Reading the responses not so much in defense of Bell as much as a defense of “Christian universalism” (an oxymoron in my book), I was taken back to a quote by Ajith Fernando about “closet universalists.” In his chapter on “the decline of hell,” he wrote the following:
“Many in the church today have universalism simply as a hope. Though they may not preach it dogmatically, they don’t eliminate the possibility that all will be saved in the end. We may call them the ‘wishful universalists.’
I have been told numerous times that there are many ‘closet universalists’ in evangelical churches today. These are people who believe that all will be saved, but are afraid of being public about this belief as it is considered a heresy in orthodox Christian circles, and also because the idea that all will be saved could add to the spiritual apathy of this generation.
Related to the above question is that of evangelicals who are ashamed of hell. They are bound to believe everything the Bible explicitly teaches, so they believe in an eternal hell. But they wish that they did not have to believe it. If they speak about the topic, which is not very often, they do so with a sense of shame, as if it were something very unjust, and they keep saying that they wish it were not true.”*
Methinks that if universalism gets the positive PR of Bell and Turner (among others), there will likely be many who “come out of the closet” with their abhorrence of hell and conviction that all will be saved. If Bell writes a book and communicates it with such eloquence and oratory skill that he is known for, perhaps many people will no long be “afraid of being public about this belief.”

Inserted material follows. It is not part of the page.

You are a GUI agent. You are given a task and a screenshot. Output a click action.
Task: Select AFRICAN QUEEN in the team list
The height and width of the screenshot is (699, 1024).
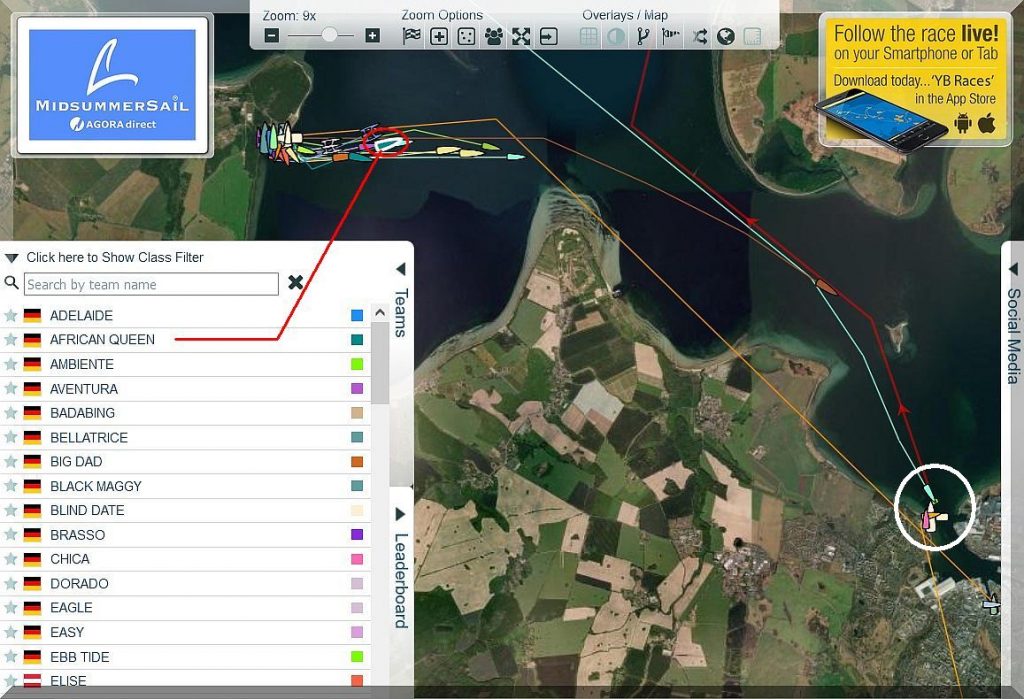tap(102, 340)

As I stated elsewhere, I believe that universalism is the sentimentalism of the unregenerate heart searching for hope, riding on the clipped wings of (a form of) love that is not generously sacrificial because God is not appreciated as supremely holy and just.
In one sense, I am glad that the attention is being drawn to the subject of universalism, because if Fernando is right, there are many who silently adhere to dangerous heresy and could be greatly helped with a better and more accurate understanding of God and salvation. In another sense, it grieves me how quickly and easily biblical orthodoxy is subjugated to the theological whims of our weightless generation. May God help us hold the line on the character of God and His gospel message, openly proclaiming the public scandal of the cross where love is demonstrated and justice is vindicated in the substitutionary death of Jesus.
*Ajith Fernando, Crucial Questions About Hell (Wheaton: Crossway, 1991), 22-23.